**Task brief:** Copy the listing below with every "Task" changed to "Goal" and all else unchanged, leaving out the pictures.

**Material for the task:**
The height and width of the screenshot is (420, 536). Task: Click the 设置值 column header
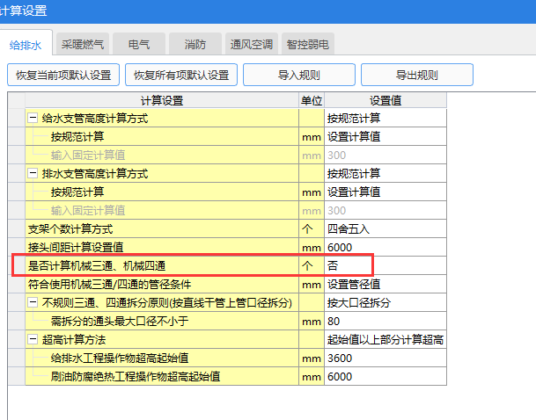tap(385, 100)
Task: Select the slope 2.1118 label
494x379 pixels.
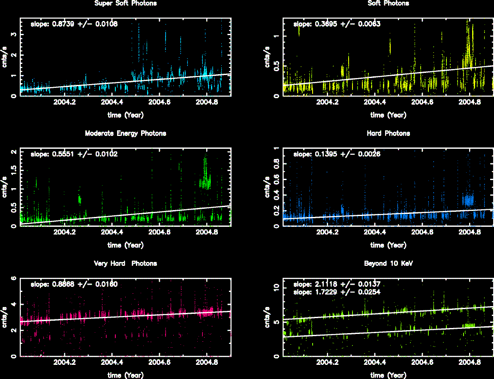Action: click(337, 284)
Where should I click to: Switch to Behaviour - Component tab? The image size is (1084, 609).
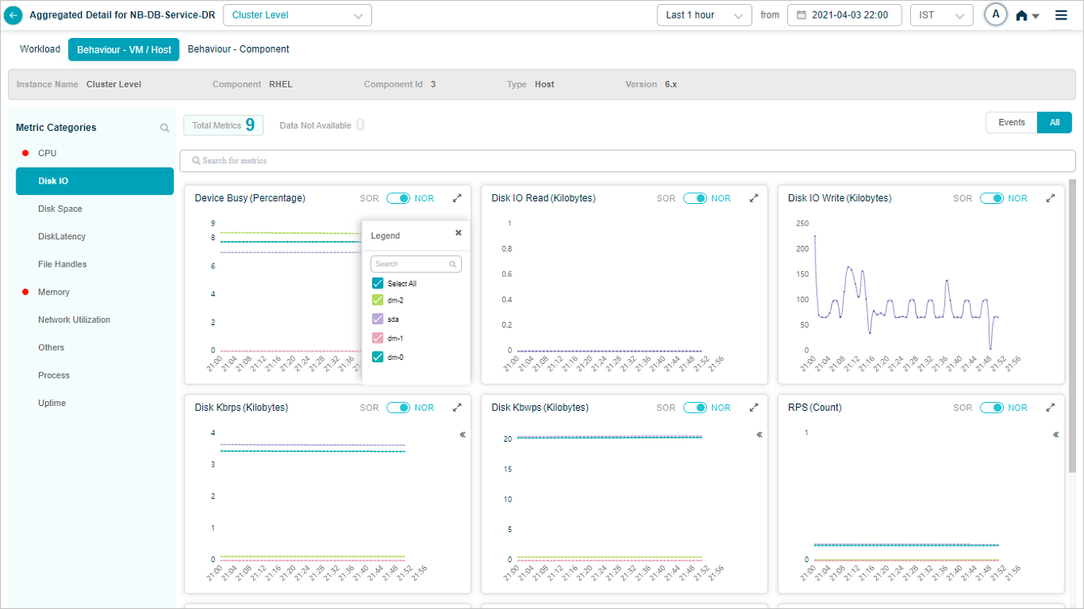238,49
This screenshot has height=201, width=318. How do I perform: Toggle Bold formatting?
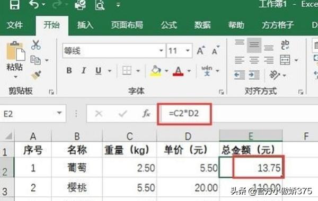pyautogui.click(x=69, y=70)
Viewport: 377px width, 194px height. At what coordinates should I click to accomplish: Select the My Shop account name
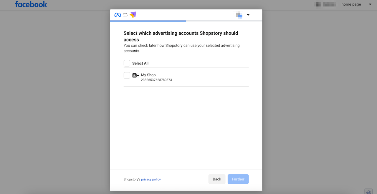[148, 75]
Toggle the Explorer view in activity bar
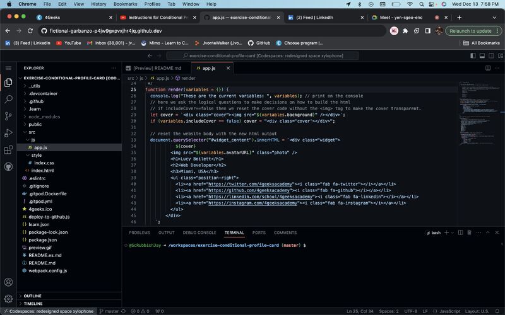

**Task response:**
The height and width of the screenshot is (420, 536). Goal: Click the 设置值 column header
tap(385, 100)
Goal: Select the slope 2.1118 label
494x379 pixels.
Action: click(337, 284)
Where should I click to: Switch to Behaviour - Component tab? The image size is (1084, 609).
238,49
This screenshot has height=201, width=318. How do I perform: Toggle Bold formatting?
pyautogui.click(x=69, y=70)
Viewport: 377px width, 194px height. At what coordinates should I click to accomplish: Select the My Shop account name
[148, 75]
Toggle the Explorer view in activity bar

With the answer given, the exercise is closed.